Passage:
469
Leaked Documents Show Nvidia Scraping ‘A Human Lifetime’ of Videos Per Day to Train AI
(www.404media.co)
This is a most excellent place for technology news and articles.
An engineer at AWS can already just copy your code, make minor modifications, and use it. I would think the same legal recourse would apply if it was outputted from an LLM or just a copy-paste? This seems like a tangential issue to whether the LLM was trained on your code or not (not training on your code obviously reduces the probability of the LLM spitting it back out near-verbatim though). Personally, I don't see anything wrong with anyone using public code to build statistical models. And I think the pay-to-scrape models that Reddit, Xitter, and others are employing will help big tech build the "moat" they're looking for. Big tech is asking for AI regulation for similar reasons.
You are 100% wrong here my man. If an engineer does this they are creating a derivative work and they have to fullfil the conditions of the license of the code. No wonder you don't see anything wrong here, you AI people live in a fantasy world when it comes to how copyright works hahahaha. Please stop talking about shit you know nothing about.

(Stored data entries)
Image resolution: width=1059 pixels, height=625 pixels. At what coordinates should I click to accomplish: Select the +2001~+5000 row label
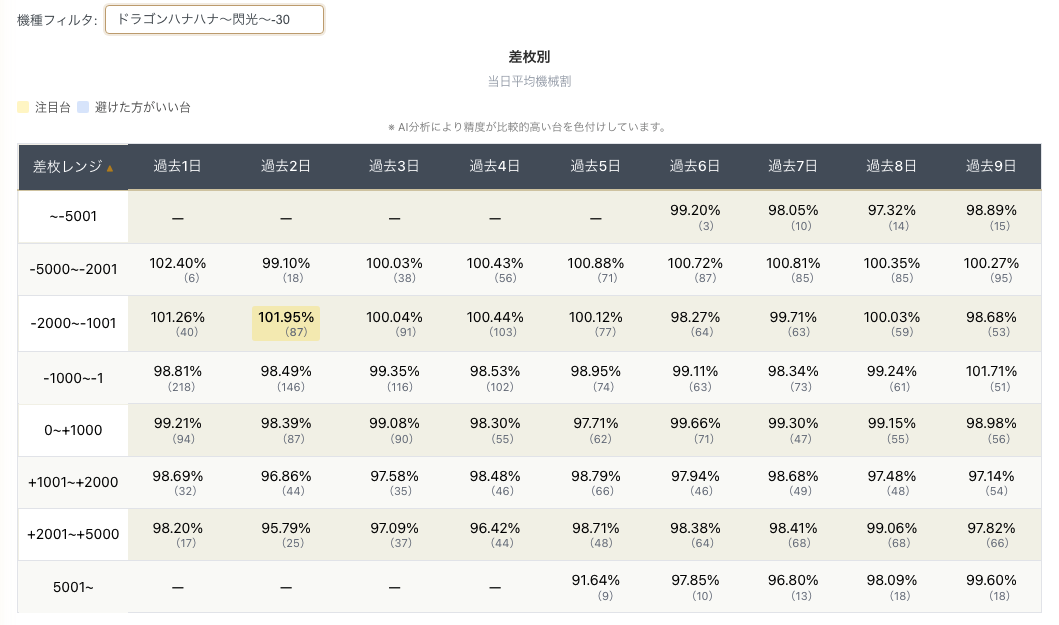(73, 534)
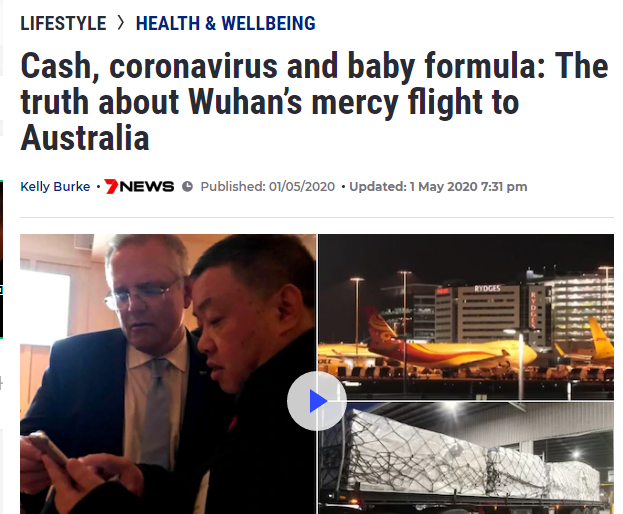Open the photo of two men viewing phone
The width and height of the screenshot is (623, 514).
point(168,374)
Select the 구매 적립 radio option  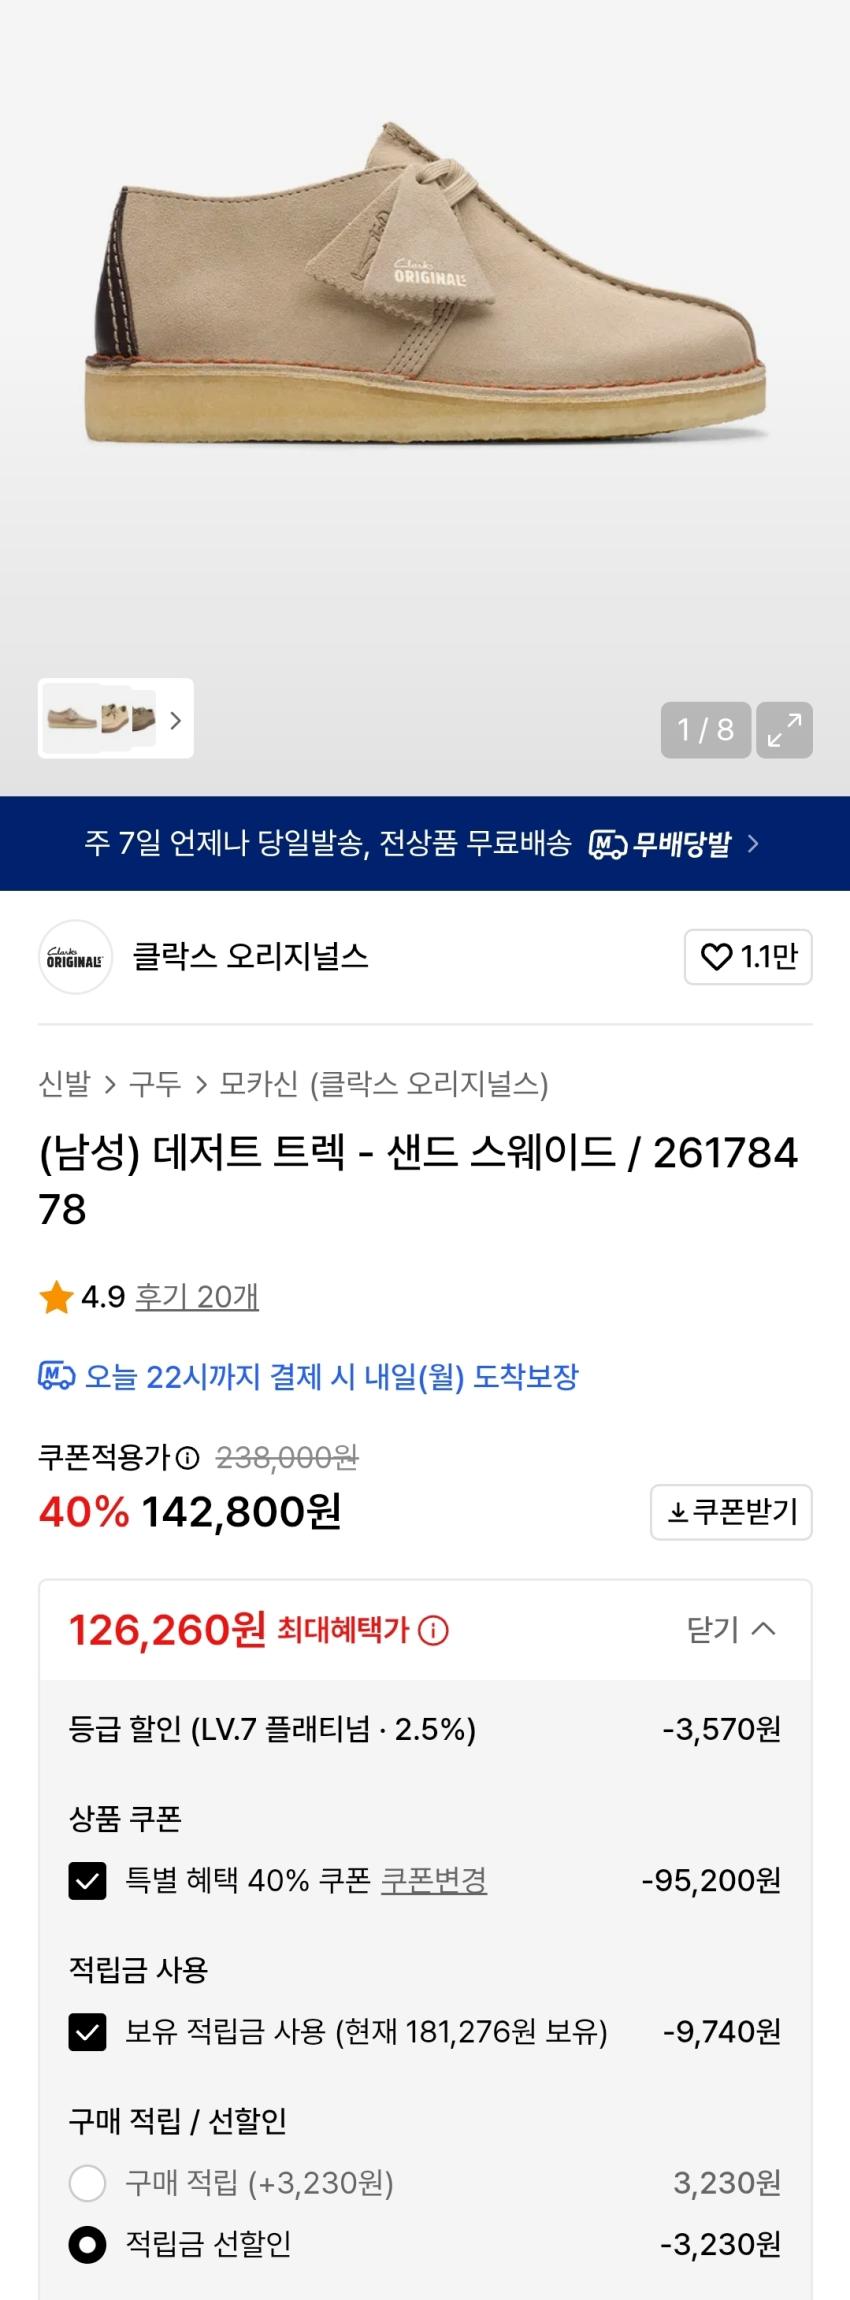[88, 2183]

Work to be completed: In the forum thread, what does the second comment say an engineer who copies code and modifies it is creating?

Solved exercise: A derivative work, which means the engineer has to fulfill the conditions of the code's license.